Backend for the Autocomplete platform. An AI assisted coding platform.

Overview

Introduction

A custom predictor allows you to deploy your own prediction implementation, useful when the existing serving implementations don't fit your needs. If migrating from Cortex, the custom predictor work exactly the same way as PythonPredictor does in Cortex. Most PythonPredictors can be converted to custom predictor by copy pasting the code and renaming some variables.

The custom predictor is packaged as a Docker container. It is recommended, but not required, to keep large model files outside of the container image itself and to load them from a storage volume. This example follows that pattern. You will need somewhere to publish your Docker image once built. This example leverages Docker Hub, where storing public images are free and private images are cheap. Google Container Registry and other registries can also be used.

Make sure you use a GPU enabled Docker image as a base, and that you enable GPU support when loading the model.

Getting Started

After installing kubectl and adding your CoreWeave Cloud access credentials, the following steps will deploy the Inference Service. Clone this repository and folder, and execute all commands in there. We'll be using all the files.
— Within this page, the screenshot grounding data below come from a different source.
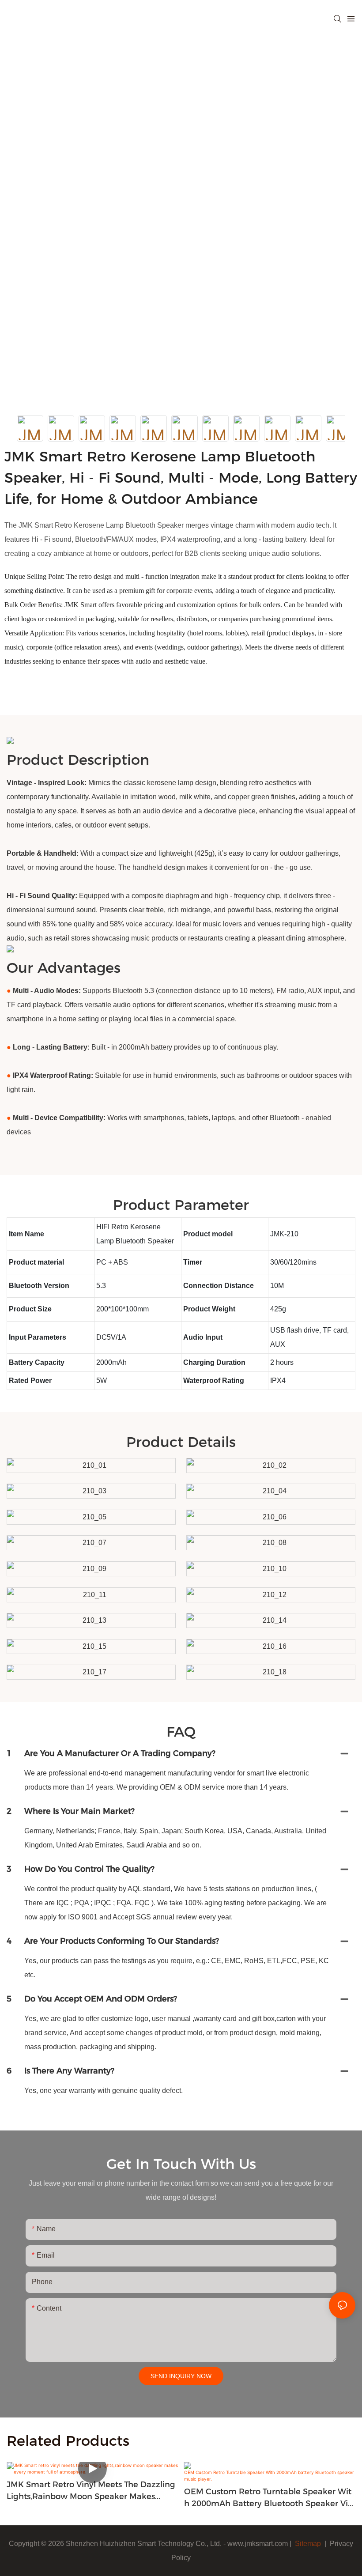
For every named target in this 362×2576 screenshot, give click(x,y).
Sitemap (307, 2543)
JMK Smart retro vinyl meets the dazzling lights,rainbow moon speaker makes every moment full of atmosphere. (91, 2491)
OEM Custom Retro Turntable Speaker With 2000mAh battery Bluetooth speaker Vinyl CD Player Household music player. (268, 2498)
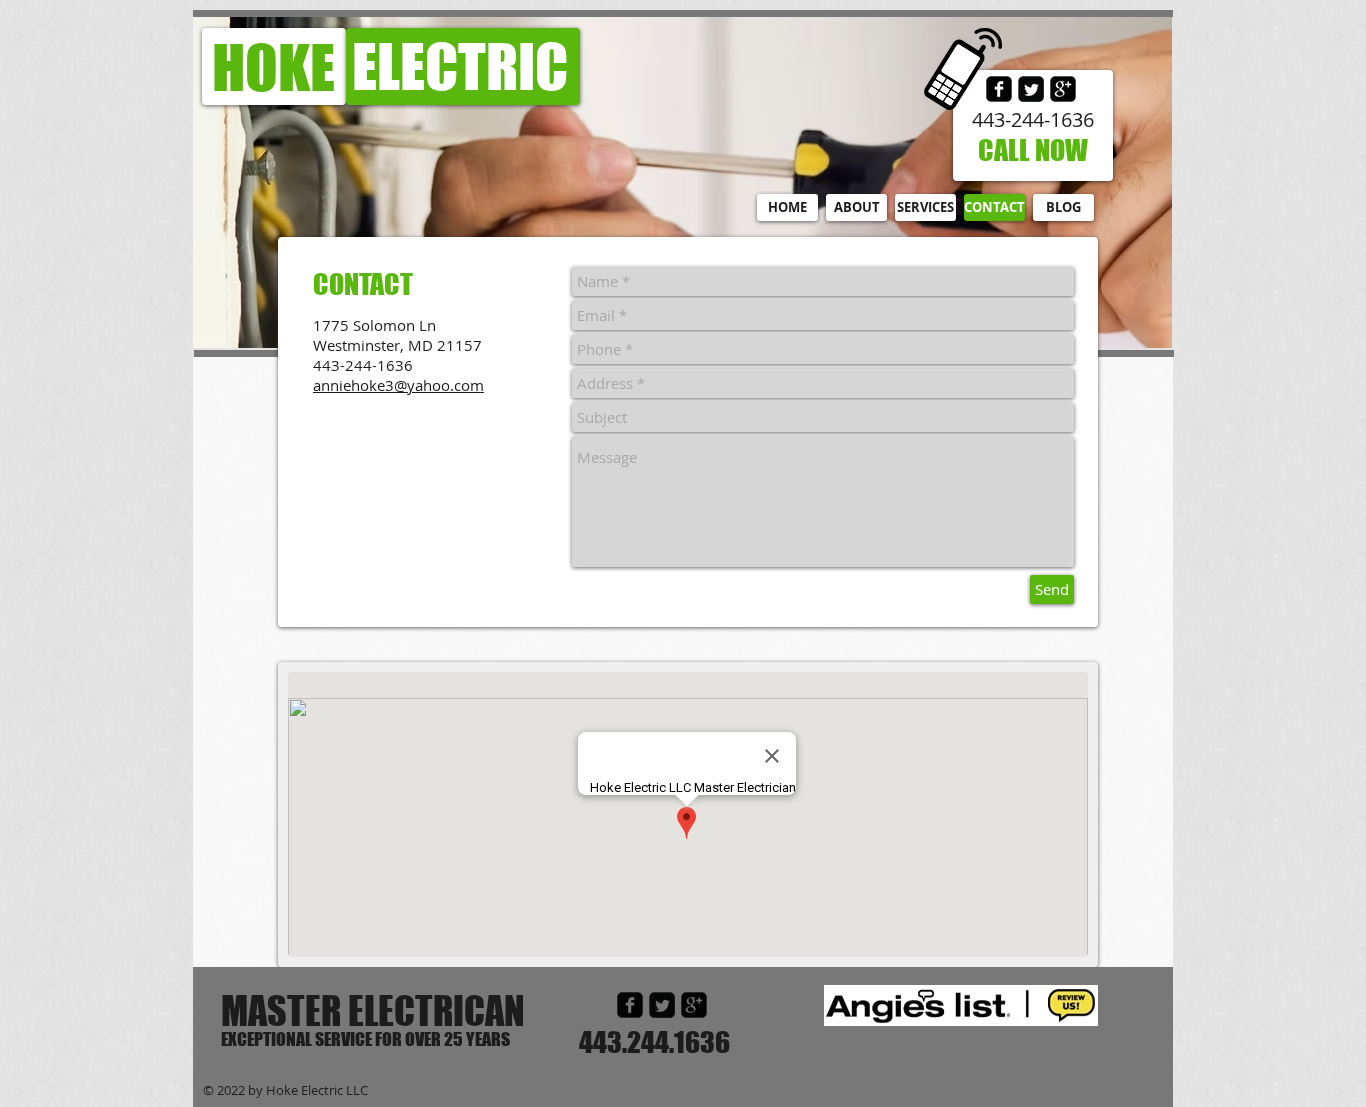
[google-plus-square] (1063, 89)
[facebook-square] (630, 1005)
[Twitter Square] (1031, 89)
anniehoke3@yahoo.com (398, 385)
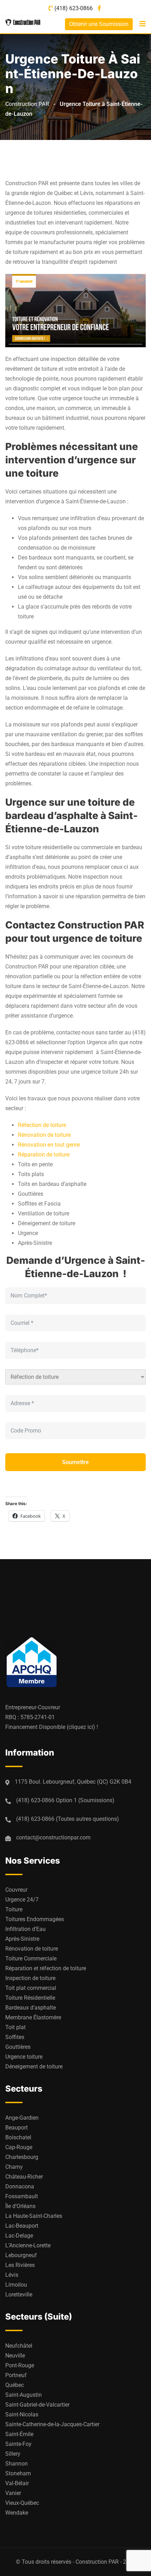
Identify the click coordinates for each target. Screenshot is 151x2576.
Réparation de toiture (44, 1154)
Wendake (16, 2512)
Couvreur (16, 1889)
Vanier (13, 2493)
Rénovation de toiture (44, 1135)
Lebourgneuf (21, 2255)
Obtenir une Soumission (99, 24)
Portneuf (16, 2375)
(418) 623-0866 (73, 8)
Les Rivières (20, 2265)
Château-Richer (24, 2176)
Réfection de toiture (42, 1125)
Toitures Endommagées (34, 1919)
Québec (14, 2385)
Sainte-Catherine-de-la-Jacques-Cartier (52, 2424)
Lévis (11, 2275)
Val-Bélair (17, 2483)
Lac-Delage (19, 2235)
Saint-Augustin (23, 2394)
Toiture (13, 1909)
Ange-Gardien (22, 2117)
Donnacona (19, 2186)
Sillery (12, 2453)
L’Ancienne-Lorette (28, 2245)
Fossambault (21, 2196)
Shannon (16, 2463)
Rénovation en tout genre (49, 1144)
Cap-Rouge (18, 2147)
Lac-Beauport (21, 2225)
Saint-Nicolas (21, 2414)
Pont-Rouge (19, 2365)
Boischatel (18, 2137)
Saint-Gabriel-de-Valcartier (37, 2404)
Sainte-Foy (18, 2444)
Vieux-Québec (22, 2503)
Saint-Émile (19, 2434)
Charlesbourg (21, 2157)
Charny (14, 2167)
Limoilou (16, 2284)
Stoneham (18, 2473)
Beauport (16, 2127)
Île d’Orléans (20, 2206)
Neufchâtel (18, 2345)
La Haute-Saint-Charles (33, 2216)
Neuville (15, 2355)
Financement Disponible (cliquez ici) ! (51, 1727)
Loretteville (18, 2294)
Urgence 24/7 (22, 1899)
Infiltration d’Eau (25, 1929)
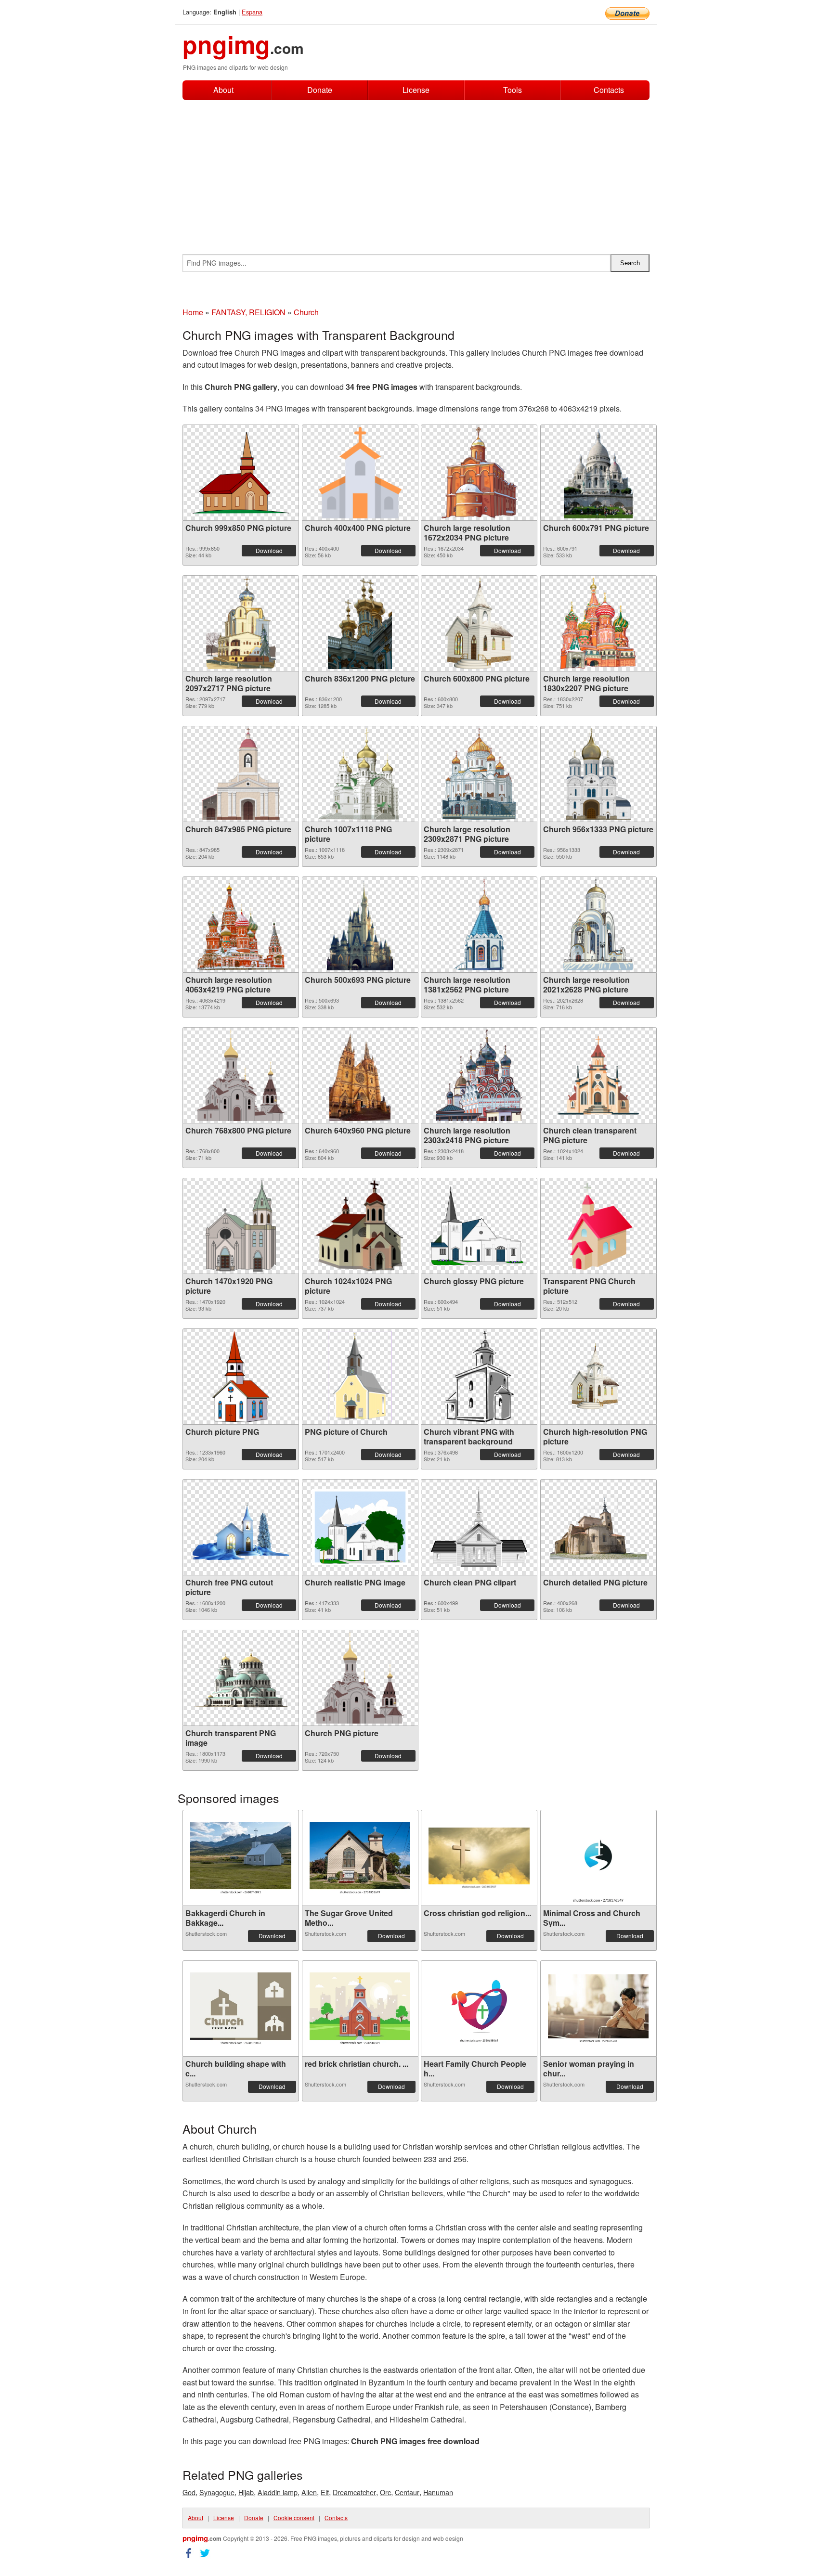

Sign up for a Docker Hub account, or use a different container registry if you already have one. The free plan works perfectly fine, but your container images will be accessible by anyone. This guide assumes a private registry, requiring authentication. Once signed up, create a new repository. For the rest of the guide, we'll assume that the name of the new repository is gpt-6b.

Build the Docker image

  1. Enter the custom-predictor directory. Build and push the Docker image. No modifications are needed to any of the files to follow along. The default Docker tag is latest. We strongly discourage you to use this, as containers are cached on the nodes and in other parts of the CoreWeave stack. Once you have pushed to a tag, do not push to that tag again. Below, we use simple versioning by using tag 1 for the first iteration of the image.
    export DOCKER_USER=thotailtd
    docker build -t $DOCKER_USER/gpt-6b:v1alpha1 .
    docker push $DOCKER_USER/gpt-6b:v1alpha1

Set up repository access

  1. Create a Secret with the Docker Hub credentials. The secret will be named docker-hub. This will be used by nodes to pull your private image. Refer to the Kubernetes Documentation for more details.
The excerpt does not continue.